Many surgeons will obtain nutritional and medical consultation to optimize cardiovascular, pulmonary, and endocrine comorbidities and reduce the risk of wound healing complications. Albino et al. suggest a 31%–66% incidence of wound healing complications following body contouring surgery in massive weight loss patients.[64] They argue that dysregulation of inflammatory cytokines and matrix metalloproteinases may contribute to this phenomenon. Others have hypothesized that protein and micronutrient deficiencies are associated with delayed wound healing in MWL patients. Austin et al. found decreased wound healing complications in MWL patients who were supplemented with protein before body contouring surgery.[65] However, Barbour et al. were unable to link albumin or other micronutrient deficiencies to delayed wound healing in an analysis of 161 MWL patients undergoing panniculectomy.[66] However, they do note that BMI at the time of surgery and volume of excised tissue were associated with wound healing complications. Other studies confirm this finding.[63,67,68] Katzel et al. found persistent abnormal microvascular architecture and histology in abdominoplasty flaps of MWL patients.[69] They hypothesize that this may also contribute to the delayed wound healing observed in MWL patients.

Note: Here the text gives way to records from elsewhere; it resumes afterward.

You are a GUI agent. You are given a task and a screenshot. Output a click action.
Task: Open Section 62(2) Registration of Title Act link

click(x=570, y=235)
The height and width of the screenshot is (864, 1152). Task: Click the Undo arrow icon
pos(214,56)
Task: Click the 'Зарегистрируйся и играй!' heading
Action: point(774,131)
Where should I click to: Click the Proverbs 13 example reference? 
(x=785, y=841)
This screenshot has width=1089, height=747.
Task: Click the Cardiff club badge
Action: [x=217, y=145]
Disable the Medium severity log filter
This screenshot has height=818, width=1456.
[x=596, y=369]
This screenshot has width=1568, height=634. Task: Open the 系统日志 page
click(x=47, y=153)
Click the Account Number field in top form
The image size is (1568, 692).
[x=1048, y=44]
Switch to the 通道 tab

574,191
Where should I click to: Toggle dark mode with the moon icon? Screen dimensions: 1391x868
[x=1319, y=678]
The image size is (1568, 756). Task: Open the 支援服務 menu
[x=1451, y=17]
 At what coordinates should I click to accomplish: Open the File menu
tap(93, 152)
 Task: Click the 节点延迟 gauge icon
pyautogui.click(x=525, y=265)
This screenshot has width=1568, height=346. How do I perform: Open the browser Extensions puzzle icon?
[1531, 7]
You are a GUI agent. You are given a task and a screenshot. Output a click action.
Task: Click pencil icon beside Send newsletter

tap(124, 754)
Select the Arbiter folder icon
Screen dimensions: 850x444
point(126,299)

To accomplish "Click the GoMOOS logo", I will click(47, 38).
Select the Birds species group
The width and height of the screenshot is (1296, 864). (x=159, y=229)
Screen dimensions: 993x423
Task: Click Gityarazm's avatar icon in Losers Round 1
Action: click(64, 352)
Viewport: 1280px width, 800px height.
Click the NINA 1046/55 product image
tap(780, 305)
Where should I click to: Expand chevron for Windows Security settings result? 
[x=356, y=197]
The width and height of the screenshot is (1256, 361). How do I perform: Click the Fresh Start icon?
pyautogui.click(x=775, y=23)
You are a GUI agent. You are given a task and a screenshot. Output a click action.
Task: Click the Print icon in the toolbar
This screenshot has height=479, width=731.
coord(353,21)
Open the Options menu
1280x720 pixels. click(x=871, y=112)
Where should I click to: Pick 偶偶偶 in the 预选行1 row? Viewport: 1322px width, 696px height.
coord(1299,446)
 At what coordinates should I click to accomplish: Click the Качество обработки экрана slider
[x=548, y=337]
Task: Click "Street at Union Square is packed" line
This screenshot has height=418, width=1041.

Song et al. proposed the Pittsburgh Rating Scale to classify contour abnormality of the abdomen following massive weight loss[70] based on the amount of overhanging pannus and rolls. Zammerilla et al. modified the scale to address the diverse range of deformities in patients with multiple rolls.[71] In particular, they grade the lateral extension of rolls toward the flank and back. In severe cases, patients may be best served with fleur-de-lis abdominoplasty, corset abdominoplasty, or circumferential body lift procedures, which are powerful techniques that fall outside the purview of standard lipoabdominoplasty discussion and require additional operative and post-operative considerations.[72-74] For MWL patients with moderate deformities, abdominoplasty has been shown to provide significant psychosocial and functional improvement.[67,68,75] Importantly, excision of redundant skin provides the greatest utility for patients in this population, while rectus plication may not be critical to achieving a satisfactory result.[75]

CONCLUSIONS

A diverse array of surgical techniques is available to treat contour deformities of the abdomen. Surgeons can rely on classic techniques and algorithms that have withstood the test of time while modifying their approaches with advances backed by compelling and rigorously obtained evidence. An ever-expanding patient population seeking abdominal contouring must be carefully counseled and treated with the appropriately selected techniques to limit the risk of complications and achieve optimal outcomes.